〜本章#11〜

「私もある事件を知ってるぞ、少女が男に殺された……」

 男がそう言った。その後、事件の詳細をこと細かく話し出した。汚い中年に襲われ、使われていない学校のトイレに閉じ込められた……本当の花子の恐怖に引きつった表情を見ると、デタラメを言っているようには思えなかった。

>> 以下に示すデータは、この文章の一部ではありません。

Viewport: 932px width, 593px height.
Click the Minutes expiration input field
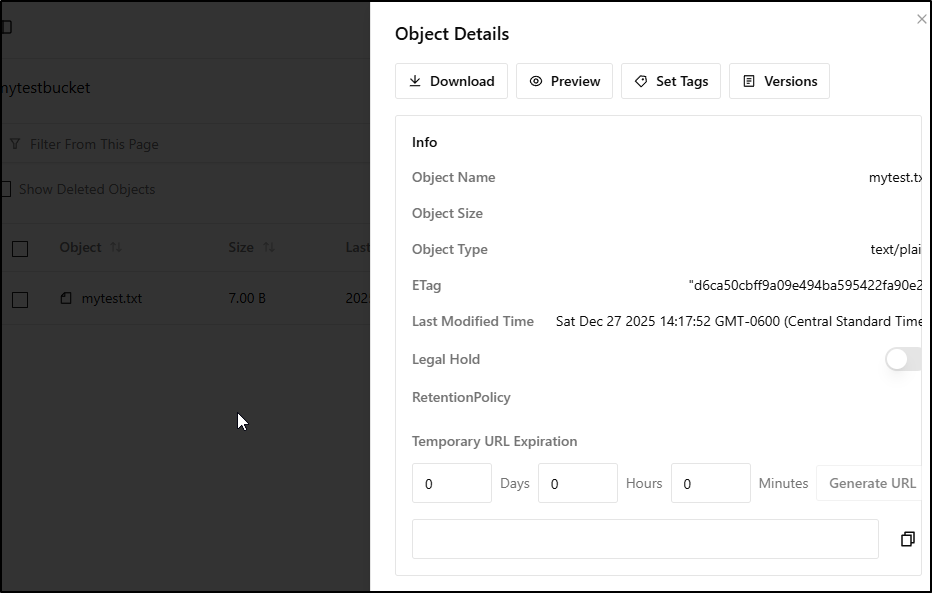coord(710,483)
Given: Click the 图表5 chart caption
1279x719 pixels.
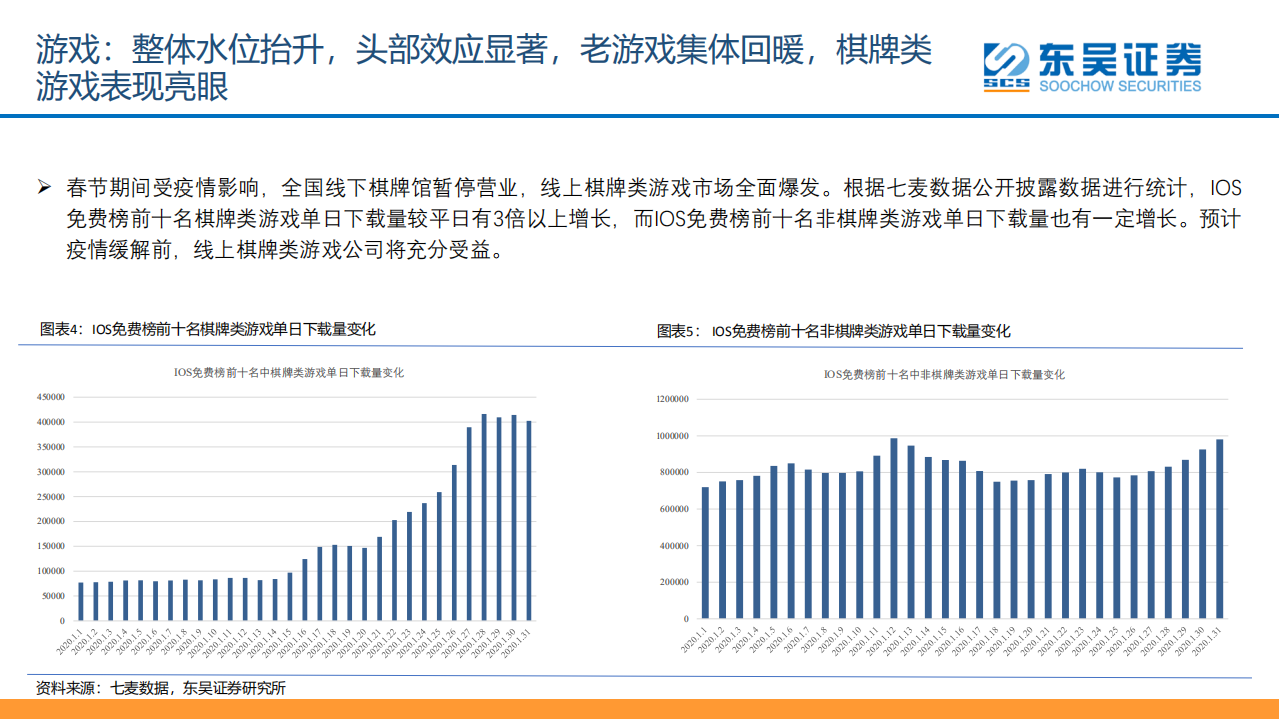Looking at the screenshot, I should (x=833, y=331).
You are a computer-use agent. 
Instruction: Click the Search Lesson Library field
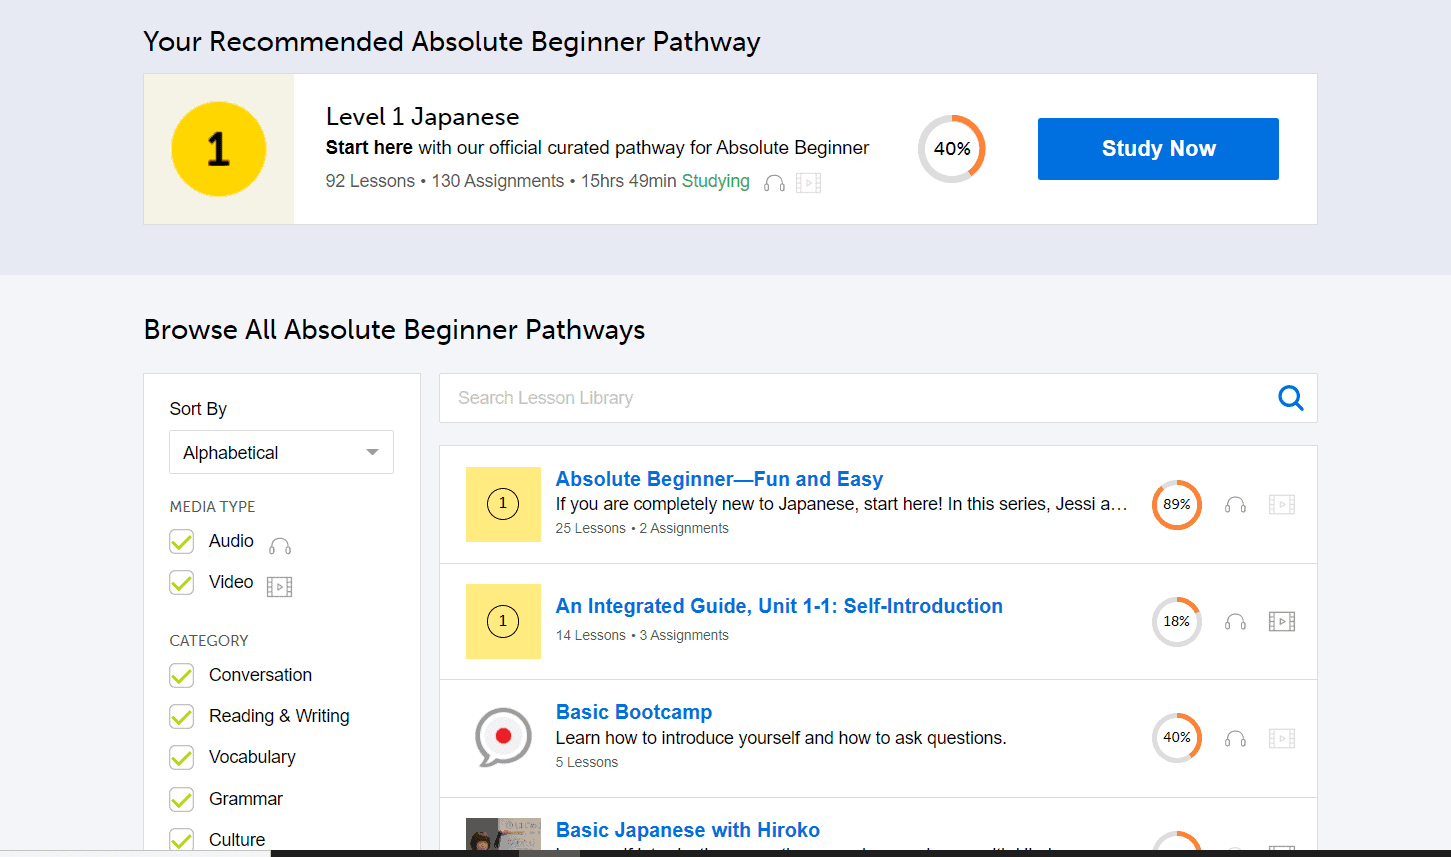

「死んだ後も体が腐るまで何日も、一日中やり続けて……触れることもできないくらい腐敗したらビニールで覆って、その場で燃やした。火の中から再び現れた少女は、キラキラと輝いて見えた。すぐに水をかけて半焼けの少女をもう一度やってやった。温もりが戻ってきたように感じた。体が冷え切るとまた火をつけてやった。それを何回も何回も繰り返した。結局灰になるまでやった……本で読んだ、私はこれを本で読んだ。お前の事だ! お前だお前だ! ははははは!」

 男は狂ったように笑っていた。本当の花子はやめてと言いながら泣いていた。僕もその笑い声を聞きたくなかった。自分の心と体が壊れていくのを感じた。もうおしまいだとわかっていたけど、救いがほしかった。

「花子さん助けて!」

 僕は大声でそう言った。耳をふさいで泣いている本当の花子にまたも異変が起きた。必死になって、それに抵抗していたが、勝てないようだった。次の瞬間には美紀が生み出したあの花子さんの姿に変身していた。